Sunday, November 7, 2010

The Limits Of Spontaneity

At the basis of my work is a commitment to surrendering to the automatic process, and therein all the marks I make are completely spontaneous. This is a decision, and one which puts limits on my work that I work within. As with all works of art, limits are necessary opportunities for discovery. This is well known, but perhaps in the case of my work the limits are not so obvious. And as such many will inaccurately assume a more common process of artistic formulation to what I do.


What spontaneity means formally is that I make my composition not based on placement on the picture plane, but on the depth of the plane, going into the surface. When marking I do not consider where the next mark will go but surrender to the movement that will come. This was a very challenging thing to master because it means loss of control over the image. It also means a loss of the dialog of decision stroke per stoke in cultivating a picture, an act which I have always found very engrossing. The surrender is provocative in itself, and why do it, but so very different than the continual consideration of placement in the more common practice. And still it is something that requires me to return my attention to consistently.


I fortunately discovered a certain pictorial depth that my images create. I have researched this on black on white images, although I first noticed the extreme degree of it on colored work. I keep this compositional awareness in my layering of paint, to create depth and synergy between layers as desired. I have even discovered that the filing in of a top layer can reveal the quality of a lower layer that was previously obscured by the more sparse top layer.


I need to note that my Emerging Imagery works have definite compositional placement on the picture plane. But these are done with masking and reliefs, the marking process remains the same. I am happy to introduce these pictorial elements in my work, and the return to this process which engrosses me as stated above.
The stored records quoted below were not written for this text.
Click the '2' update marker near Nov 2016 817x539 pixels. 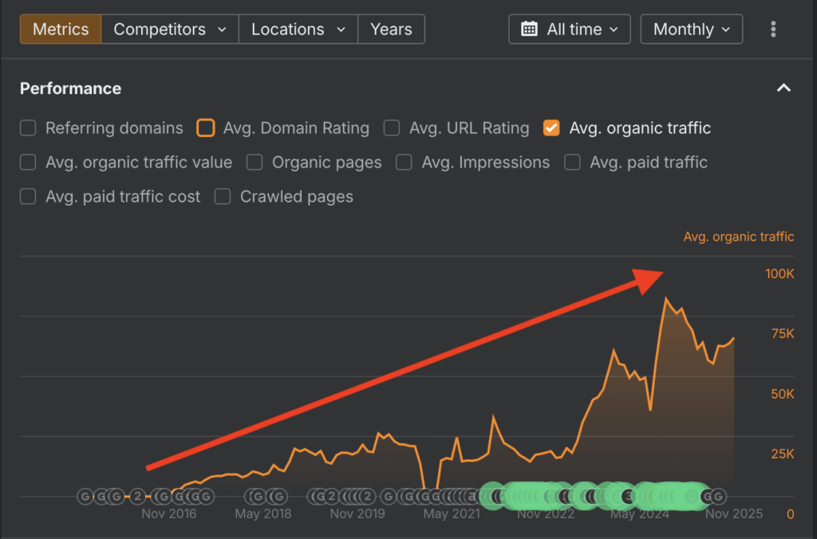[137, 497]
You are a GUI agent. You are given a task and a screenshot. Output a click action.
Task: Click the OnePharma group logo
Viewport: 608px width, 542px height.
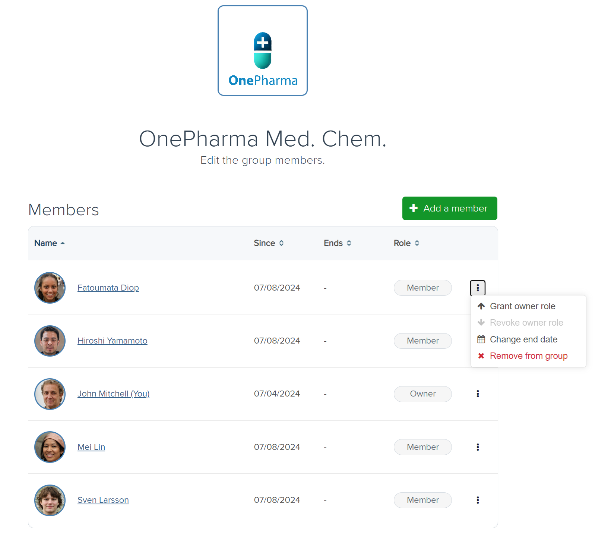point(263,51)
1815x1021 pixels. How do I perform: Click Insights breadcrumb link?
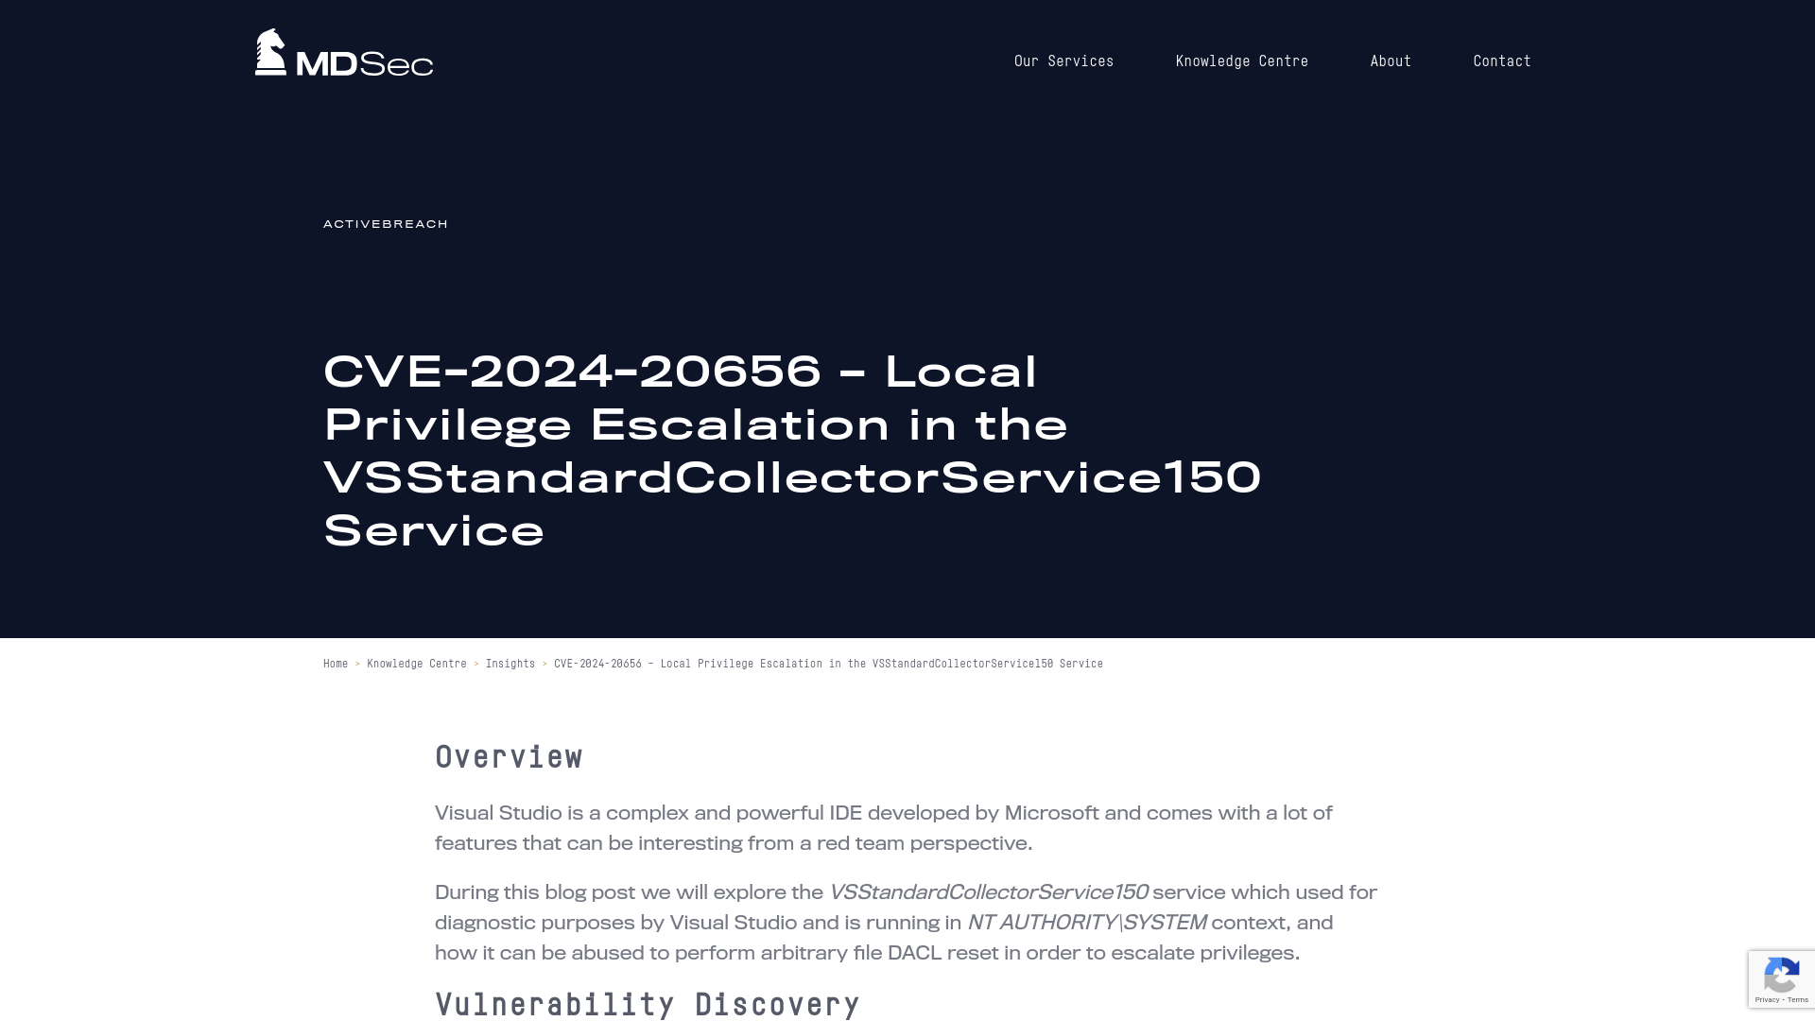pos(510,664)
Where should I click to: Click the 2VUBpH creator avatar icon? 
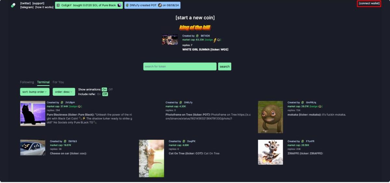pos(62,103)
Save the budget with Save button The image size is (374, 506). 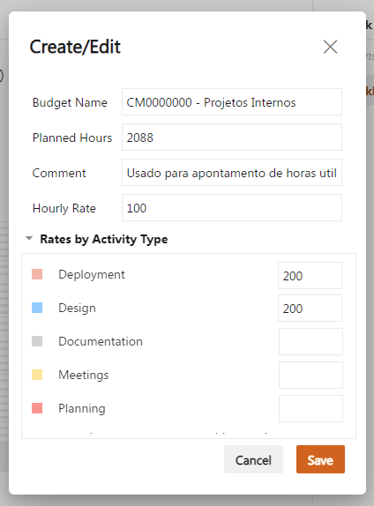[320, 459]
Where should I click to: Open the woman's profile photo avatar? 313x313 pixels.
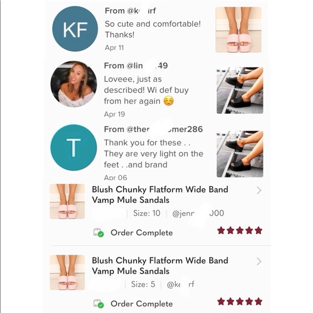coord(73,84)
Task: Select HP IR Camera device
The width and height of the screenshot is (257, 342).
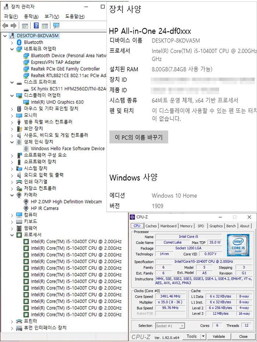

Another aspect of this spontaneous process of working, and which is different than other common practices, is that there is no possibility of imitation. I am not woking to copy another's look or style, regardless that it may look as such. In fact, doing automatic drawing was not an idea I wanted to pursue in the first place. It's revelation in me was just as spontaneous, and extraordinarily provocative. There is no way I could imitate in this as its is a very different process. This also means that making accurate studies for final works is also out. This impossibility of imitation is also a limit, and again imposed due to the commitment to spontaneity.


There are choices I do make in my art: properties of the support, formation of marking tools, properties of the media, and when to stop, and now an introduction of delineated imagery through masks and reliefs. I take these decisions very seriously as they are so few. And in these decisions I can take influence. But because of the spontaneity itself there is no possibility of influence in my marking. The surrender process is very different than a calculating process of imitation. In this way there is no possibility of me following an historical precedent in it. This goes against a very ingrained belief, and one I am not shy about bucking, because to me it has been exposed as the cerebral construct for what it is.


The philosophical implication of this is rather considerable, and I may put forth that so much more is based on an organic structure that is assumed to be of a cultural lineage. This of course is related to the "nature vs. nurture" dilemma. But what is intriguing is the distinct possibility of realizing in a profound way the inaccuracy of an assumption, one that may even be unknown as such. That the experiential revelation of an organic process, by contrast, can show the poverty of a conceptual construct.